A sequential process (not to be confused with sequential circuit or machine [see
Chapter 15
, Sections II–IV]) is a procedure or a program in a state of execution on its own “virtual” (or abstract) processor; it is a
serial
process. Sequential processes are abstract. Logically speaking each process goes about “doing its own thing,” independent of other processes, except when they need to communicate with one another. A “society” of sequential processes
logically
operates concurrently each on its own virtual processor. Because the processes are abstract, there is no sense of physical time; rather, there is a sense of abstract time so that each process executes at its own abstract speed. So when two processes
P1
and
P2
, working concurrently, need to communicate—for example,
P1
sends a message to
P2
, which must receive it—they must be synchronized at the time communication is made. Such communication would involve
P1
writing its message into a storage area (a “buffer”) and
P2
reading this message. So access to the buffer by
P1
and
P2
must not interfere with each other. This is the “mutual exclusion problem” involving shared resources that Dijkstra first studied and solved (by inventing a fundamental mechanism he called
semaphors
).
23

The abstractness of sequential processes was important, for the “society” of such processes live and work harmoniously and cooperatively with each other quite independent
of the
physical
processors (material artifacts) that actually run these processes.
24
In fact, the THE system was, in part, a realization of a
theory
of “cooperating sequential processes” Dijkstra had developed in 1965.
25

The organization of the whole computing system into a “society” of abstract, independent but cooperating sequential processes was one aspect of the divide-and-rule strategy used in building the THE multiprogramming system. The processes were also
structured hierarchically
into multiple levels. Each level comprised one or more sequential processes that
created abstractions
out of more basic, more concrete processes or resources. Thus, the lowest level, level 0, abstracted across physical processors. Above this level, the number of processors actually shared among the processes was rendered invisible
26
; processors, so to speak, lost their individual identity.
27
At the next level, level 1, processes abstracted physical memory into segments (in the virtual memory sense [see
Chapter 15
, Section XII]). Above level 2, each process had its own “console” to hold “conversations” with the operator. Virtual consoles were created; the fact that there may have been only one (shared) physical console “disappeared from the picture.”
28
At level 3, sequential processes concerned with buffering input streams and unbuffering output streams were realized. Virtual input/output communication units were created. Finally, at level 4, the user programs resided.

══════════════════════════════

:: WHAT THIS EXERCISE ASKS ::
- 1) Answer these questions using the passage on sequential processes, one answer per line:
(a) What did Dijkstra call the mechanism he invented for the mutual exclusion problem?
(b) In what year did Dijkstra develop his theory of cooperating sequential processes?
(c) At which level of the THE system did the user programs reside?
- 2) Pick up the passage on sequential processes and the THE system after its last sentence, and continue it.

(Excerpt from a dataset)
══════════════════════════════

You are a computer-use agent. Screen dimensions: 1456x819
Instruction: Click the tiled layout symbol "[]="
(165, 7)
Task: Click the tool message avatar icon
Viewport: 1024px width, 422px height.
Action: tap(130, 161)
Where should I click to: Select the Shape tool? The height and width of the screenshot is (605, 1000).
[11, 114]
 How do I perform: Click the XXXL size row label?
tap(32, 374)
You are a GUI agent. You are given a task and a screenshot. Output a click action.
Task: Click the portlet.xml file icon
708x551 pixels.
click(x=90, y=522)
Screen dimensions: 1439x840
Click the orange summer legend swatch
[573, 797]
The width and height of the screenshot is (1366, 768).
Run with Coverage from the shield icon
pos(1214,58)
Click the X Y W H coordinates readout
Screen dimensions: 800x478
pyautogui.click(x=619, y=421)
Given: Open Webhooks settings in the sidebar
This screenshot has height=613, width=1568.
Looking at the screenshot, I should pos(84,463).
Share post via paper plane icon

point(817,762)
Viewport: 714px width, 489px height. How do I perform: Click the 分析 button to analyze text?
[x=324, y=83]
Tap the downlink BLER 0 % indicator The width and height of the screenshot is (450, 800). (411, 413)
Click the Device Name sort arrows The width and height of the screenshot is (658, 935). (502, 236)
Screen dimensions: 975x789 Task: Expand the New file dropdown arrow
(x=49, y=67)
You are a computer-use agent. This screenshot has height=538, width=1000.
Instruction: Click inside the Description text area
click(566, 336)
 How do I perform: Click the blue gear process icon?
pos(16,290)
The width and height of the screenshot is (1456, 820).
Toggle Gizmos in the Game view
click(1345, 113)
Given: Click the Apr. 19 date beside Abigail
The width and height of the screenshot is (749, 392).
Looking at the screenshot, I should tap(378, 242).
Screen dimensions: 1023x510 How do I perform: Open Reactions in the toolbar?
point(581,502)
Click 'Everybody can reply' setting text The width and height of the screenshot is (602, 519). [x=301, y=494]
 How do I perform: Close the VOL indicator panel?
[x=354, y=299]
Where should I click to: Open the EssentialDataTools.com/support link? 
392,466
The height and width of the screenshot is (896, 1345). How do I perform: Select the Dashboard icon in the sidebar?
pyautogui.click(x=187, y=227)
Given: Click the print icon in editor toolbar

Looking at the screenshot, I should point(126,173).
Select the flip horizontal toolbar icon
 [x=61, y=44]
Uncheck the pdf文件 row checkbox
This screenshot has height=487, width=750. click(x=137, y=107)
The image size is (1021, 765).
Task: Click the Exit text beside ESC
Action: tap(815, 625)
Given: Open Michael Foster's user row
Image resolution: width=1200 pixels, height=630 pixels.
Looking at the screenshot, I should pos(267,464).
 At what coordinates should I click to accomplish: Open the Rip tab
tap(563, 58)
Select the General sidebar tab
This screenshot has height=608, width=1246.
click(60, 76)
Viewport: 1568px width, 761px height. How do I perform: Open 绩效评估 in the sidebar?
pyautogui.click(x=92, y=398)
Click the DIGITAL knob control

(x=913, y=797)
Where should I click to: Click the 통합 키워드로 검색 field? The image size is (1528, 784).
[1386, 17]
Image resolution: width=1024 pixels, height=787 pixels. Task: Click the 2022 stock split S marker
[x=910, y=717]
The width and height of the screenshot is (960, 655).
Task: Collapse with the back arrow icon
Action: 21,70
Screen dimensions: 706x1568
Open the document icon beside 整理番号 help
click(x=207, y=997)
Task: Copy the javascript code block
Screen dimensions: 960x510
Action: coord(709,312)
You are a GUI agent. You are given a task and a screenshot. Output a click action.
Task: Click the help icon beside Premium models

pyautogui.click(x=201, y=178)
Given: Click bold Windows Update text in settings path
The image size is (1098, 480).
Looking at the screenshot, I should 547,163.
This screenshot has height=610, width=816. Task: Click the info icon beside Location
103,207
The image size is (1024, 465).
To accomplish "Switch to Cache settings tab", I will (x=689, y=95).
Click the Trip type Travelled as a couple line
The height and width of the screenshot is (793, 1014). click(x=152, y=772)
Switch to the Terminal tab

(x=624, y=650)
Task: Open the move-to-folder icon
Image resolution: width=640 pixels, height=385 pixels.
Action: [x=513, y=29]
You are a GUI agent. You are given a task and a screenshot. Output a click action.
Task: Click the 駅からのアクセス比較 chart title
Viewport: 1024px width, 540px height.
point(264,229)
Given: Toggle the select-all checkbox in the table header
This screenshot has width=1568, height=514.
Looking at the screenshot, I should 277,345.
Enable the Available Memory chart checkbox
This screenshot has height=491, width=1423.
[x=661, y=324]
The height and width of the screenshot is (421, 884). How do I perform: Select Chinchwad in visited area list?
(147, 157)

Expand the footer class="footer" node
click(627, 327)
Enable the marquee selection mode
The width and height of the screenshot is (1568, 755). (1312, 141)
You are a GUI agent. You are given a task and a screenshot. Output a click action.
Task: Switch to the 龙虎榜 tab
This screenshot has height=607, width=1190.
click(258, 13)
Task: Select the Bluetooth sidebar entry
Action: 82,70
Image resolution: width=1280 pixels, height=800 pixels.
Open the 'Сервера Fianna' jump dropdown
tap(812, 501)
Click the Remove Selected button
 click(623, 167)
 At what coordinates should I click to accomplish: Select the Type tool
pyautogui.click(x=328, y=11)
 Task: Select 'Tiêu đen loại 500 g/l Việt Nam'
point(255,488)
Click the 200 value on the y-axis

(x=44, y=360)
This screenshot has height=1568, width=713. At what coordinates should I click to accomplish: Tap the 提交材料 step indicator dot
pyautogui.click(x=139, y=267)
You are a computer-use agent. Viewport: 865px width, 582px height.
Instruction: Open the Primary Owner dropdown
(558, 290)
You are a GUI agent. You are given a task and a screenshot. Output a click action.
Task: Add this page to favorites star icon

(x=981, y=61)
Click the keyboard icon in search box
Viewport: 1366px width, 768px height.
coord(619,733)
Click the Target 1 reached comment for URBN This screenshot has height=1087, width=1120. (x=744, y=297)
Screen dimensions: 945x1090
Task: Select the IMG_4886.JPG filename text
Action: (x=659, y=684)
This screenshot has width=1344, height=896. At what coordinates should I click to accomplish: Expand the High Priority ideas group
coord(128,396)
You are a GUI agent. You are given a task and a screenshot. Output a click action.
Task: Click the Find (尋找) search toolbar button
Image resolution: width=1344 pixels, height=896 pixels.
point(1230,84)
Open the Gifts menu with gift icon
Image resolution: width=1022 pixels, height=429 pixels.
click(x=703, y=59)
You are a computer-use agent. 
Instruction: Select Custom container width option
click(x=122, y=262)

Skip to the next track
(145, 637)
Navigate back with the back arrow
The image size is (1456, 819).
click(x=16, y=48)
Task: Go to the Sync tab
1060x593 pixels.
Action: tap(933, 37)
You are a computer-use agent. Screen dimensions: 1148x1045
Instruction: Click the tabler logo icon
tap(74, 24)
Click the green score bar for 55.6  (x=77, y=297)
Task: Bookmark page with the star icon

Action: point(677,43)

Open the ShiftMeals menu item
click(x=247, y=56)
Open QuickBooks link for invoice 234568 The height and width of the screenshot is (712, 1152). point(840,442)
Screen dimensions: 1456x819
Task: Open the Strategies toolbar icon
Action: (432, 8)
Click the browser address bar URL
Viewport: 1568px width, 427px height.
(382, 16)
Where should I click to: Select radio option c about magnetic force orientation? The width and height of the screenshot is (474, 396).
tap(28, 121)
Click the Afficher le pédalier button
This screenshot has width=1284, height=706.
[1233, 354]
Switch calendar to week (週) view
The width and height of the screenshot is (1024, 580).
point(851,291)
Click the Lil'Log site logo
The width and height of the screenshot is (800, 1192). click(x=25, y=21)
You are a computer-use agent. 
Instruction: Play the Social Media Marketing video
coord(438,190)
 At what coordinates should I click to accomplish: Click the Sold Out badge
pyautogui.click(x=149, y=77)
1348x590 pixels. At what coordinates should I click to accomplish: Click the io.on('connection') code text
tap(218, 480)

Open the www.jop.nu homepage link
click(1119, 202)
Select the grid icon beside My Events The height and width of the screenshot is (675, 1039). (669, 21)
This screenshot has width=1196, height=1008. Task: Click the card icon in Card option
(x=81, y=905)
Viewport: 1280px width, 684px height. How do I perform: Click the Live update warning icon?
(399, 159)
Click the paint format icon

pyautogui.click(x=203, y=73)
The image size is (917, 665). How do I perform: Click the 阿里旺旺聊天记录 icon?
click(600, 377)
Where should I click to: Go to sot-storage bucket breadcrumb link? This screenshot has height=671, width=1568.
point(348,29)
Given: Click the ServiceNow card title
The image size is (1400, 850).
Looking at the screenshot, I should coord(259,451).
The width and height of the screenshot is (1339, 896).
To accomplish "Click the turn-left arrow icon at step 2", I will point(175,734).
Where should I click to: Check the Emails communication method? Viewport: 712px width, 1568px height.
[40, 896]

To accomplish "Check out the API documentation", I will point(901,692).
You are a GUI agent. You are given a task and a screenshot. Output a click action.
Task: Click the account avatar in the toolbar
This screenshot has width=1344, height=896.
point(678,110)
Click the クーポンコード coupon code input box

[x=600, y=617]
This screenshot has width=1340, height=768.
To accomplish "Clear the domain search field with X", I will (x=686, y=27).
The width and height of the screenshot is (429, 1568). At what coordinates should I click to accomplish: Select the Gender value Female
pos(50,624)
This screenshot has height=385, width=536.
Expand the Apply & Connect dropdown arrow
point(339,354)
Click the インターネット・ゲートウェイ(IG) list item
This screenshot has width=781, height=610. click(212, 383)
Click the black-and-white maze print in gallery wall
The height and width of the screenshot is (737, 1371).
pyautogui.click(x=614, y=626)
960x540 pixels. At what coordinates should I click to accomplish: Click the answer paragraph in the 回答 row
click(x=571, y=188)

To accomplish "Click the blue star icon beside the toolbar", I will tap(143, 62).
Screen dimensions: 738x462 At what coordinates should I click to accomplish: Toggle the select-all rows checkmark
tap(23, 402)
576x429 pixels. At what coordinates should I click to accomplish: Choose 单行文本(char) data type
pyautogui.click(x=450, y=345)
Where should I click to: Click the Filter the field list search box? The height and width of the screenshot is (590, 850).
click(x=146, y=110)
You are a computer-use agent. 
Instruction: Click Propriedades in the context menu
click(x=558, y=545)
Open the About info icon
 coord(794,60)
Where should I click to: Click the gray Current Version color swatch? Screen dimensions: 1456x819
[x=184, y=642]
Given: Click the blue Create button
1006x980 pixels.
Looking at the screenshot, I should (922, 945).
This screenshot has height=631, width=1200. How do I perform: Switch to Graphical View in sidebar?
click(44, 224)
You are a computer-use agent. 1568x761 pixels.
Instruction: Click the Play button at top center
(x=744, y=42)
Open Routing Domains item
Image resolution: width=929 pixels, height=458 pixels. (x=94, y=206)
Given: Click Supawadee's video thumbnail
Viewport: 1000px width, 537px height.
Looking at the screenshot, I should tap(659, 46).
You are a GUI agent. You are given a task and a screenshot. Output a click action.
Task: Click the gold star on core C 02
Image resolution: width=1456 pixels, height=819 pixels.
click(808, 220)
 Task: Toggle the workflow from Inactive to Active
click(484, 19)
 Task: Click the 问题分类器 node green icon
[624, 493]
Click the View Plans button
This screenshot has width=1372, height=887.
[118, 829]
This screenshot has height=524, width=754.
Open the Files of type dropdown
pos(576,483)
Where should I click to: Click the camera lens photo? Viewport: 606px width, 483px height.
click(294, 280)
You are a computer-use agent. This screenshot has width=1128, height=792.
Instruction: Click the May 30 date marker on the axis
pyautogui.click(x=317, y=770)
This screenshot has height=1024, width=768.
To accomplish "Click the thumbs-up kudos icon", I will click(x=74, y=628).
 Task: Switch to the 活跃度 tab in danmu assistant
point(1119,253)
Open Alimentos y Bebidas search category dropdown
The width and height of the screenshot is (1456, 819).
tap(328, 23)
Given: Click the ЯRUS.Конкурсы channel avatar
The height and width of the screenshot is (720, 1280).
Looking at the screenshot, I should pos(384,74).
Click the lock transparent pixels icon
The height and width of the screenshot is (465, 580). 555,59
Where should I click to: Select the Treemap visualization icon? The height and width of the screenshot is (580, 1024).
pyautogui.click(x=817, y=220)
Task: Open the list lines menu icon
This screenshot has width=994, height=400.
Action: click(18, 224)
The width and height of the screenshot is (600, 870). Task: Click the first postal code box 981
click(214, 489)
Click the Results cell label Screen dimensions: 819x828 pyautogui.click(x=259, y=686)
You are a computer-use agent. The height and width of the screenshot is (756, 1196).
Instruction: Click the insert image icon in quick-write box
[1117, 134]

══════════════════════════════

:: FINAL RESULTS ::
- 1)
(a) Semaphors.
(b) 1965.
(c) Level 4.

- 2)
29

Decomposing and organizing the computing system—dividing and ruling—in these two ways produced what Dijkstra would later call “hierarchical ordering of sequential processes”.
30
Structuring a programming system hierarchically in this bottom-up fashion, one level at a time, has great aesthetic appeal; it is an elegant way for managing the complexity of a large system. After the sequential processes at level
i
have been designed, implemented, and proved correct, one need not worry about them; they become reliable components for building sequential processes at level
i
+ 1.

V

But how does one
prove
that an individual program (or a sequential process) is correct? And why is it important to prove correctness as opposed to the usual method in programming of
testing
a program experimentally on a computer?

Dijkstra raised this latter issue in his 1969 paper, “Structured Programming,” presented at the second NATO conference on software engineering. Proving program correctness was preferable to program testing because the latter had an inherent limitation; although empirical testing of a program can reveal the presence of errors, it could never prove their absence.
31
This assertion became a much-quoted aphorism, a mantra, in later times. The logic of the statement was impeccable. We do not know whether Dijkstra had read the writings of philosopher of science Sir Karl Popper (1902–1994),
32
but there was complete resonance between Dijkstra's aphorism and Popper's assertion that no amount of empirical evidence can ever prove the truth of a scientific theory, but just one piece
of counterevidence is sufficient to falsify the theory. Thus, “falsifiability” of a scientific theory—demonstrating an error in the theory—is analogous to demonstrating the presence of a bug in a program; demonstrating the
absence
of error in a scientific theory is the analog to demonstrating the absence of a bug in a program. Neither can be shown by empirical (“inductive”) means—experiment or observation.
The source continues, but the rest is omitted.